Passage provided -
--------------------

However, before web services can be used for capital markets systems, various technical requirements must be met. These requirements include performance, security and fault-tolerance.
Existing research into SOAP performance has considered its application in scientific areas such as grid computing, and has focused on the transmission of numerical data. With this emphasis, the predominant cost and weakness of XML-based messages was identified as the encoding and decoding of floating point values [4].
On the other hand, this study examines the performance of SOAP in realistic business computing scenarios. More specifically, the primary goal of this research is to consider the feasibility of using SOAP in capital markets systems, and particularly in real-time trading systems.
The approach adopted by this study is to evaluate the performance of SOAP against existing practice. The study compares the performance of SOAP with the established, widely used, domain-specific protocol, FIX. The relative performance of SOAP and FIX may be useful in determining whether SOAP can meet the performance requirements of capital markets.
The emphasis of this study was on the inherent performance limitations of the wire formats. Both SOAP and FIX use a text-based wire representation, and therefore it may seem reasonable to conclude, based on the existing research, that both would be impacted by the same inherent inefficiencies. For this reason, a binary wire format, CDR, was included in the comparison to gauge the costs associated with text encoding.
The study finds, firstly, that in business applications SOAP does indeed perform poorly compared to the binary wire format, CDR. SOAP messages are some 2-4 times the size of the equivalent CDR messages. Latency over local networks is substantially increased, with encoding 8-10 times and decoding some 5 times more expensive. These results are similar to the conclusions of earlier studies, although the results show a less marked difference than when the focus is on transmission of numerical data.

--------------------

Material -
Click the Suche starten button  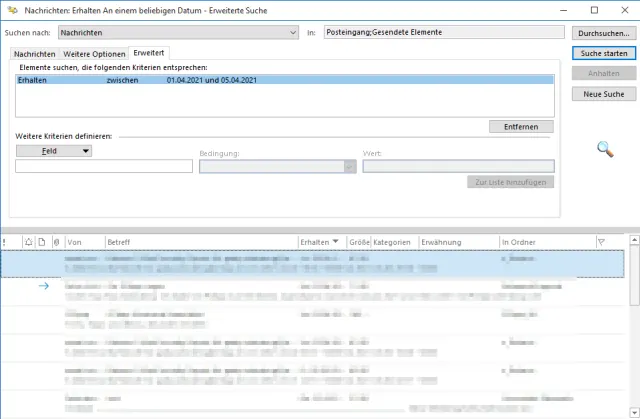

--------------------

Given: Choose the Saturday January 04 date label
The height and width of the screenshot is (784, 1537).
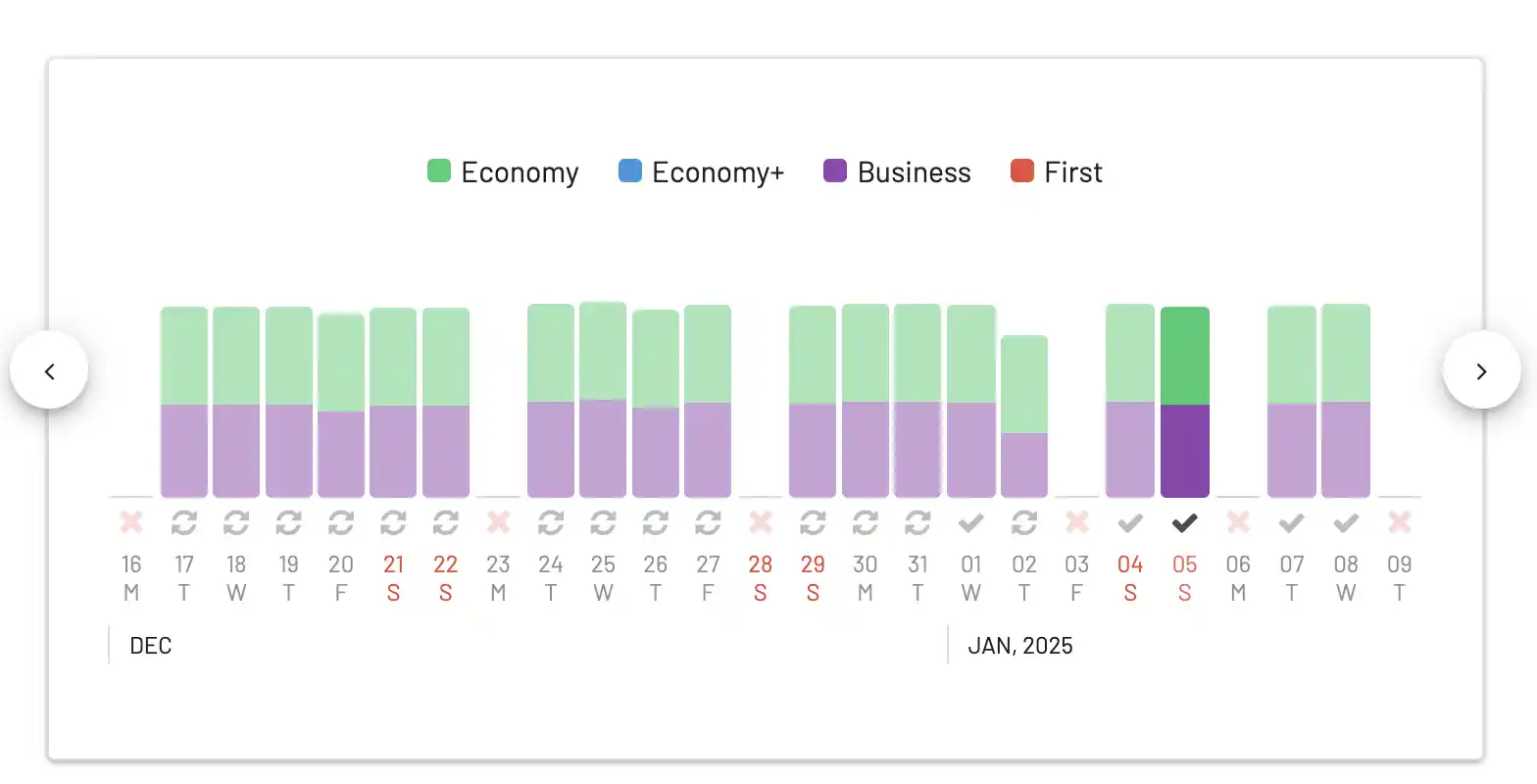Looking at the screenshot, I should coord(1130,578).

--------------------

Aim A - Print everything in the passage on SOAP performance from "However, before web" down to "point values [4].".
Aim B - In the passage on SOAP performance, how large are SOAP messages compared with the equivalent CDR messages?
Aim C - Pick up the passage on SOAP performance after its final sentence and keep writing it.

Reply A -
However, before web services can be used for capital markets systems, various technical requirements must be met. These requirements include performance, security and fault-tolerance.
Existing research into SOAP performance has considered its application in scientific areas such as grid computing, and has focused on the transmission of numerical data. With this emphasis, the predominant cost and weakness of XML-based messages was identified as the encoding and decoding of floating point values [4].

Reply B - They are some 2-4 times the size of the equivalent CDR messages.

Reply C -
When compared to FIX, SOAP again exhibits poorer performance. SOAP messages are 3.5-4.5 larger than FIX, latency is 2-3 times worse, and encoding/decoding costs are increased by up to nearly 9 times.
Given that FIX, like SOAP, is text-based, the surprising result is that FIX performed comparably to CDR. From this we have been led to conclude that, in realistic business application scenarios, SOAP's poor performance cannot be adequately explained simply by the disadvantages of text-based over binary wire formats. This also suggests that improvements in the efficiency of SOAP encoders and decoders may enable its use in high performance business applications.
Software systems used in capital markets can be classified according to their position in the trading lifecycle [21]:
Figure 1: Integration between real-time trading systems
This paper will focus on the pre-trade part of the lifecycle, and in particular the integration needs of real-time trading systems. Integration between real-time trading systems typically involves the communication of live market data as well as the flow of buy and sell orders, as shown in Figure 1. Given the potentially large volumes of data and the need for timely delivery, integration between real-time trading systems has, in the authors' experience, the highest performance requirements in the domain.
The Financial Information eXchange (FIX) protocol [10] is a messaging standard developed specifically for the real-time electronic exchange of securities transactions.
Figure 2: An example FIX protocol message fragment
FIX messages are text-based, and consist of tag-value pairs separated by a special delimiter character (SOH, which is ASCII value 0x01) as illustrated by Figure 2. The tags are short strings of digits, and types of values include strings, integers, floating point values, timestamps and arbitrary binary data. Although the content of a message is represented by complex application structures, the layout of an encoded message is flat with flexible ordering of fields. The protocol specification describes, in natural language, the set of available tags, their corresponding business meanings, and the required message structure.
Recent versions of the FIX protocol have introduced an XML-based message format, called FIXML [9]. This provides FIX messages with a rich on-the-wire structure, enabling automated validation and reducing the inherent ambiguities of the tag-based approach. XML also allows the FIX standard to evolve to include new functionality without causing further version fragmentation.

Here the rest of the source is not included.